Pantau - Center for Digital Society Universitas Gadjah Mada (CfDS UGM) menyoroti bagaimana algoritma pada platform transportasi daring memengaruhi performa dan kesejahteraan mitra pengemudi.
Algoritma Preferensial dan Dampaknya
Peneliti CfDS UGM, Ayom Mratita Purbandani, menjelaskan bahwa tata kelola pada platform transportasi daring tidak lagi dilakukan lewat pengawasan langsung, melainkan melalui metrik algoritmik yang buram dan real-time.
“Platform transportasi daring menciptakan sebuah disiplin baru, di mana tata kelola bukan melalui pengawasan langsung, melainkan melalui metrik algoritmik yang bersifat opaque (buram) dan real-time,” ujarnya dalam diskusi virtual “Algorithms at the Wheel: Global Perspectives on Ride-Hailing Work”.
Riset CfDS UGM menemukan bahwa sistem kecerdasan buatan (AI) pada platform dirancang dengan algoritma preferensial yang lebih mengutamakan kepentingan perusahaan.
Beberapa cirinya antara lain:
- Memanfaatkan tenaga kerja fleksibel dengan menuntut pengemudi bekerja dalam durasi panjang agar tetap terlihat oleh sistem.
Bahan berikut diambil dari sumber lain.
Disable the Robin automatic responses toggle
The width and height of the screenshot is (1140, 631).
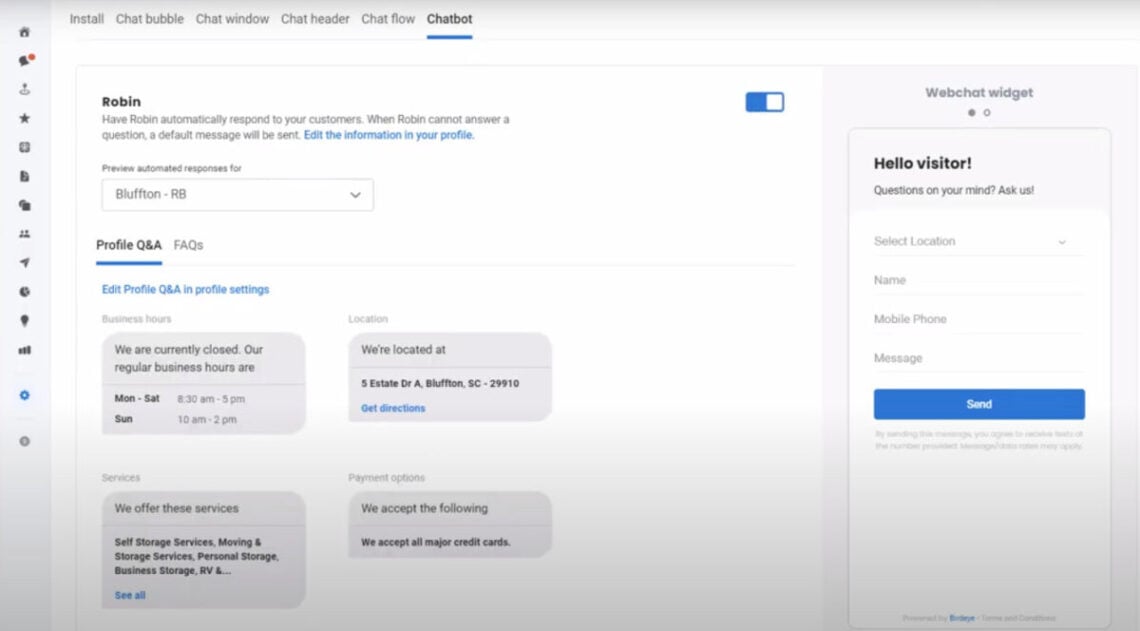click(x=764, y=101)
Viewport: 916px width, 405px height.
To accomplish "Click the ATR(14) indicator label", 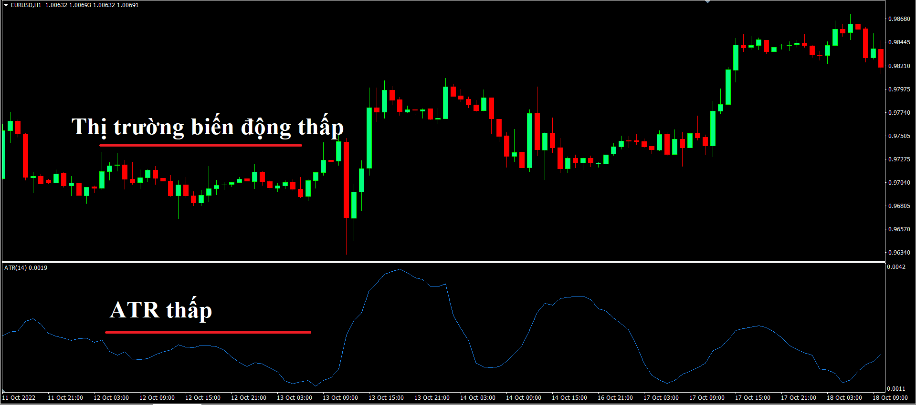I will (x=26, y=268).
- Menjaga ketersediaan pengemudi secara konstan.
- Memungkinkan diskriminasi harga melalui skema harga dinamis dan diferensiasi regional.
“Hal ini mendukung maksimalisasi keuntungan, sekaligus menjauhkan platform dari tanggung jawab ketenagakerjaan,” kata Ayom.
Tekanan Psikologis dan Tuntutan Transparansi
Algoritma tersebut juga berdampak pada psikologis pengemudi, antara lain:
- kelelahan afektif,
- kecemasan terhadap visibilitas aplikasi,
- rasa takut untuk offline,
- ketidakamanan akibat pendapatan yang tidak pasti.
“Banyak pengemudi menyatakan ketidaknyamanan saat beristirahat, takut akun ‘tidak aktif’,” ujar Ayom.
Meskipun platform mengklaim menawarkan fleksibilitas dan inovasi, riset CfDS menyoroti kenyataan bahwa mitra pengemudi menghadapi keputusan yang tidak transparan, penalti berbasis performa yang tidak jelas, serta insentif yang tidak menentu.
Akademisi UGM, Suci Lestari Yuana, menambahkan bahwa algoritma adalah bagian dari infrastruktur digital platform.
“Aksi kolektif dari para pekerja platform, kolaborasi dari mitra dan peneliti bisa membuat desain riset dan rekomendasi, serta solidaritas secara metodologi,” katanya.
Suci juga menekankan pentingnya transparansi dari pihak platform dan menyarankan agar Asia Tenggara mengambil inspirasi dari General Data Protection Regulation (GDPR) Uni Eropa, dengan tetap menyesuaikan pada konteks pengawasan lokal.